インフレリスクに備えて、新NISAで資産運用を始める世帯も多いです。

ただし、仕事を辞めて年金だけで暮らしている場合、リスクを取って今から資産運用を始めるべきか悩む人もいるのではないでしょうか。

そこで本記事では、月20万円の年金を受け取る夫婦世帯が「貯蓄2000万円」の一部をインフレリスクに備えてNISAで資産運用するべきかについて解説します。
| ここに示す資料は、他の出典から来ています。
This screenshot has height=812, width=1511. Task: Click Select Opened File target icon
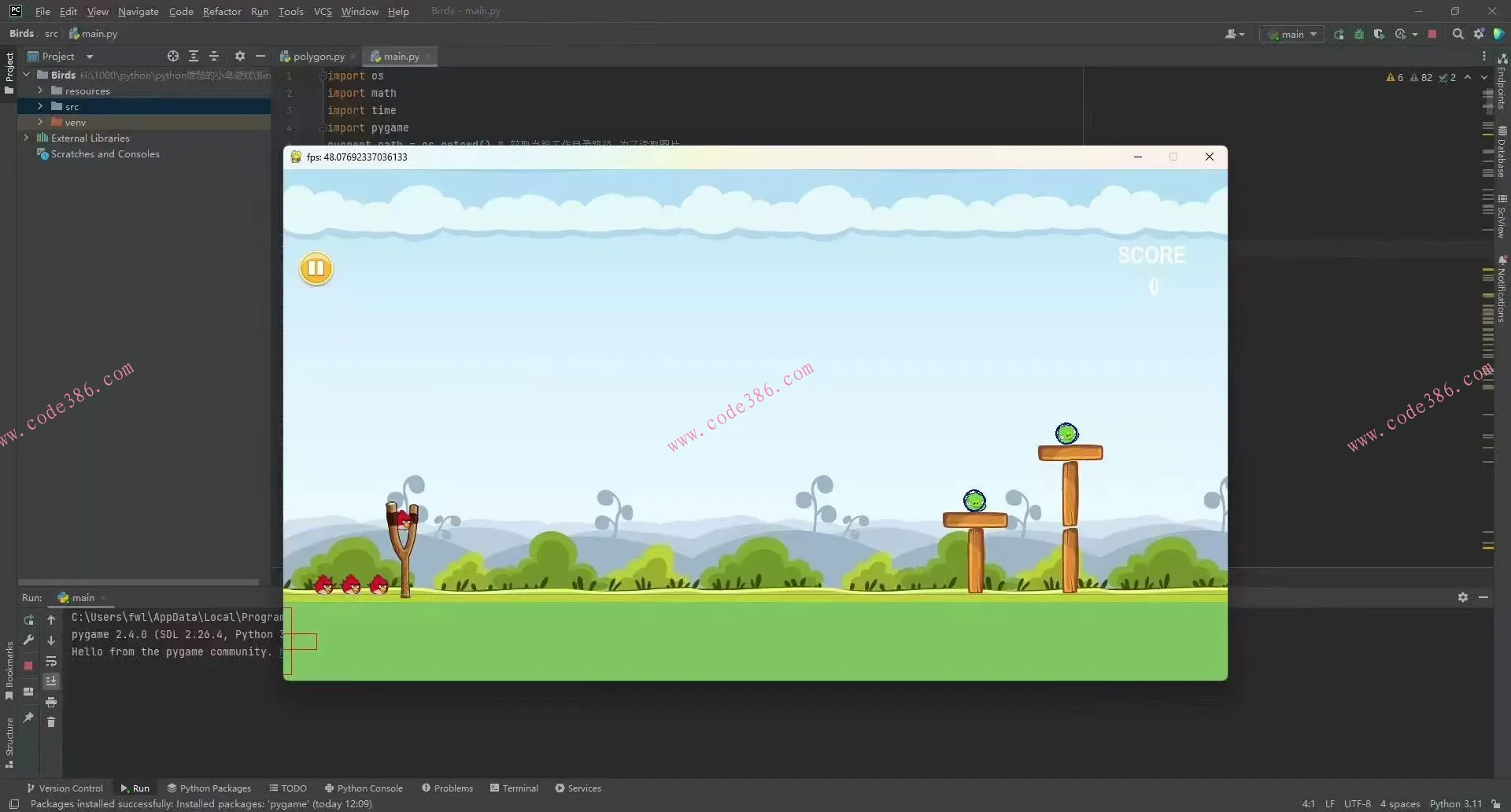point(173,57)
年金受給額が決まる仕組みや投資のリスク、老後に向けて用意するべき金額について紹介するので、ぜひ参考にしてみてください。

1. 年金受給額はインフレ率などを考慮して変動する

まずは年金の受給額が決まる仕組みを理解しましょう。

実は、年金額は毎年改定がおこなわれています。物価変動率や賃金変動率などに応じて調整がおこなわれ、毎年の受給額が決まる仕組みです。
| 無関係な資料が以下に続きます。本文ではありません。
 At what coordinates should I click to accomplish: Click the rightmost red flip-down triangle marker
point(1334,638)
ただし、マクロ経済スライドという仕組みによりインフレ率に対して受給額の増額率は少なくなります。

たまにインフレが起こっても年金額はまったく変わらず生活が苦しくなると思っている人もいますが、ある程度は年金額もインフレに応じて増額することを覚えておきましょう。
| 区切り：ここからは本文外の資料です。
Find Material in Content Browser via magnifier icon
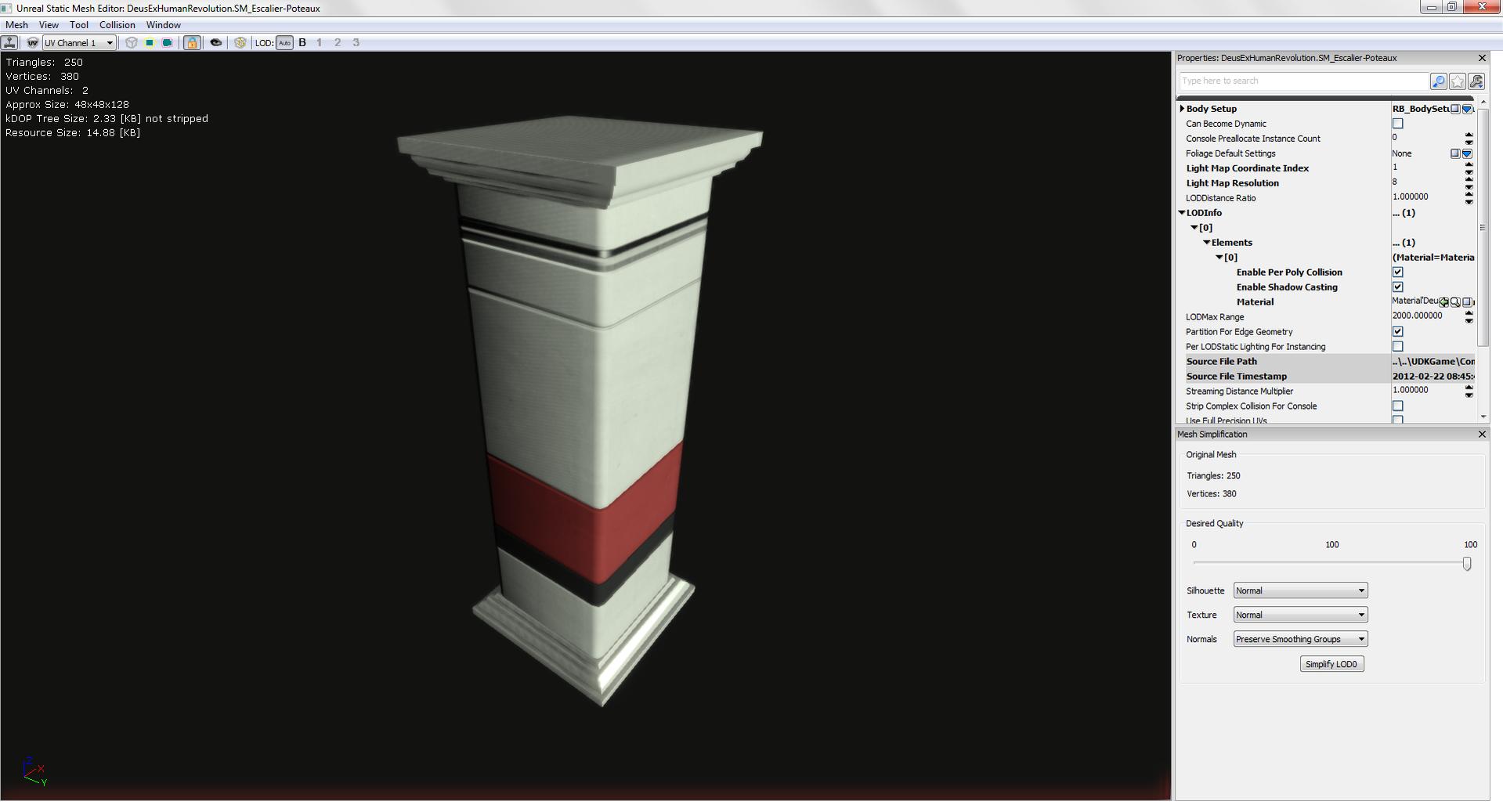This screenshot has width=1503, height=812. tap(1455, 301)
ただし、インフレに比べて増額率は少ないため、インフレリスクに備えたい場合は資産運用でお金を増やすことを検討したほうがいいでしょう。

2. 新NISAでの資産運用にはリスクもある

インフレリスクに備えるための手段として、新NISAでの資産運用が考えられます。

資産運用でインフレ率を上回る運用がおこなえれば、インフレでも資産が目減りすることはありません。ただし、新NISAでの資産運用は「投資」です。投資は運用成績によって元本割れを起こす可能性もゼロではありません。

米国の代表的な指標である「S&P500」に連動するETFの過去の値動きを見てみると、長期的には価格はかなり上昇しています。一方で、短期的には価格が下落している場面も多いです。

例えば、2020年に発生した新型コロナウイルスの感染拡大時には価格が大きく下落しています。

そのため、老後資金を新NISAで運用する際には特に慎重な決定が重要です。すべての資金を一括で投資に回して、その直後に暴落してしまうとかなり大きな損失を受けてしまいます。

銀行預金で安定的に運用する資金と新NISAでの投資に回す資金を決めて運用しましょう。また、新NISAで運用する場合は一括ではなくタイミングをずらして投資することがおすすめです。